PROBLEM TO SOLVE: Render the lines below as a JSON list of strings, one string per line, leaving out blank lines.

DATASET ROWS:
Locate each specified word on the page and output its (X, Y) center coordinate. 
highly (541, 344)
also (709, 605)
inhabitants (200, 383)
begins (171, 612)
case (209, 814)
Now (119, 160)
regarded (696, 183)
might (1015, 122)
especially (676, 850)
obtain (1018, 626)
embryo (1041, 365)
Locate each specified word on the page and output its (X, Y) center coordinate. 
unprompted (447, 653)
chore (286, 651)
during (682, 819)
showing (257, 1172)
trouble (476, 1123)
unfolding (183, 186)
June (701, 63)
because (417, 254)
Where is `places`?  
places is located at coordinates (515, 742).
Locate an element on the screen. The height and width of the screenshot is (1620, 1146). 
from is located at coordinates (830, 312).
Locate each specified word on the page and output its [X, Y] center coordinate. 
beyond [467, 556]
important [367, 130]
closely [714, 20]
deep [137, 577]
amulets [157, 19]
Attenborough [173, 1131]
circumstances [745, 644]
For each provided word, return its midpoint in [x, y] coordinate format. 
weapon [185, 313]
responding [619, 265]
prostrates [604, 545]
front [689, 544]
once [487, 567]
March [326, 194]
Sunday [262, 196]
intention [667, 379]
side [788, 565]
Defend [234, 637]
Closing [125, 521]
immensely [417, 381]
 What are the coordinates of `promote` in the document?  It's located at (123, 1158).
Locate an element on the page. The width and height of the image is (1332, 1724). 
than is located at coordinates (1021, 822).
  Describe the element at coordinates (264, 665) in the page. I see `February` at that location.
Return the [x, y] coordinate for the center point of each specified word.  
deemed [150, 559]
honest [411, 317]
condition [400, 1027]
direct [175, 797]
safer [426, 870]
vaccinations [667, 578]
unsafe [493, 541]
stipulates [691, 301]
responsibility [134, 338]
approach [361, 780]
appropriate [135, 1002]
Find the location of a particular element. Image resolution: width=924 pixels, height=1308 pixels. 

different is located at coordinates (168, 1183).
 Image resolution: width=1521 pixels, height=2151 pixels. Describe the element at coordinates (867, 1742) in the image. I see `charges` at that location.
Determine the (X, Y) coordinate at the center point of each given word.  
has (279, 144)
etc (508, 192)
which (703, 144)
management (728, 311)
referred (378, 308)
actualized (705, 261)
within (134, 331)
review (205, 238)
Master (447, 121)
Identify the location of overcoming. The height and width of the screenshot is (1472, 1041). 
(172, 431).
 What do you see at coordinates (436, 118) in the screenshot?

RESULT FOR THIS TASK:
[
  "Locate each specified word on the page and output its (X, Y) center coordinate. ",
  "highly (541, 344)",
  "also (709, 605)",
  "inhabitants (200, 383)",
  "begins (171, 612)",
  "case (209, 814)",
  "Now (119, 160)",
  "regarded (696, 183)",
  "might (1015, 122)",
  "especially (676, 850)",
  "obtain (1018, 626)",
  "embryo (1041, 365)",
  "Locate each specified word on the page and output its (X, Y) center coordinate. ",
  "unprompted (447, 653)",
  "chore (286, 651)",
  "during (682, 819)",
  "showing (257, 1172)",
  "trouble (476, 1123)",
  "unfolding (183, 186)",
  "June (701, 63)",
  "because (417, 254)",
  "Where is `places`?  ",
  "places is located at coordinates (515, 742).",
  "Locate an element on the screen. The height and width of the screenshot is (1620, 1146). ",
  "from is located at coordinates (830, 312).",
  "Locate each specified word on the page and output its [X, Y] center coordinate. ",
  "beyond [467, 556]",
  "important [367, 130]",
  "closely [714, 20]",
  "deep [137, 577]",
  "amulets [157, 19]",
  "Attenborough [173, 1131]",
  "circumstances [745, 644]",
  "For each provided word, return its midpoint in [x, y] coordinate format. ",
  "weapon [185, 313]",
  "responding [619, 265]",
  "prostrates [604, 545]",
  "front [689, 544]",
  "once [487, 567]",
  "March [326, 194]",
  "Sunday [262, 196]",
  "intention [667, 379]",
  "side [788, 565]",
  "Defend [234, 637]",
  "Closing [125, 521]",
  "immensely [417, 381]",
  " What are the coordinates of `promote` in the document?  It's located at (123, 1158).",
  "Locate an element on the page. The width and height of the image is (1332, 1724). ",
  "than is located at coordinates (1021, 822).",
  "  Describe the element at coordinates (264, 665) in the page. I see `February` at that location.",
  "Return the [x, y] coordinate for the center point of each specified word.  ",
  "deemed [150, 559]",
  "honest [411, 317]",
  "condition [400, 1027]",
  "direct [175, 797]",
  "safer [426, 870]",
  "vaccinations [667, 578]",
  "unsafe [493, 541]",
  "stipulates [691, 301]",
  "responsibility [134, 338]",
  "approach [361, 780]",
  "appropriate [135, 1002]",
  "Find the location of a particular element. Image resolution: width=924 pixels, height=1308 pixels. ",
  "different is located at coordinates (168, 1183).",
  " Image resolution: width=1521 pixels, height=2151 pixels. Describe the element at coordinates (867, 1742) in the image. I see `charges` at that location.",
  "Determine the (X, Y) coordinate at the center point of each given word.  ",
  "has (279, 144)",
  "etc (508, 192)",
  "which (703, 144)",
  "management (728, 311)",
  "referred (378, 308)",
  "actualized (705, 261)",
  "within (134, 331)",
  "review (205, 238)",
  "Master (447, 121)",
  "Identify the location of overcoming. The height and width of the screenshot is (1472, 1041). ",
  "(172, 431).",
  " What do you see at coordinates (436, 118) in the screenshot?"
]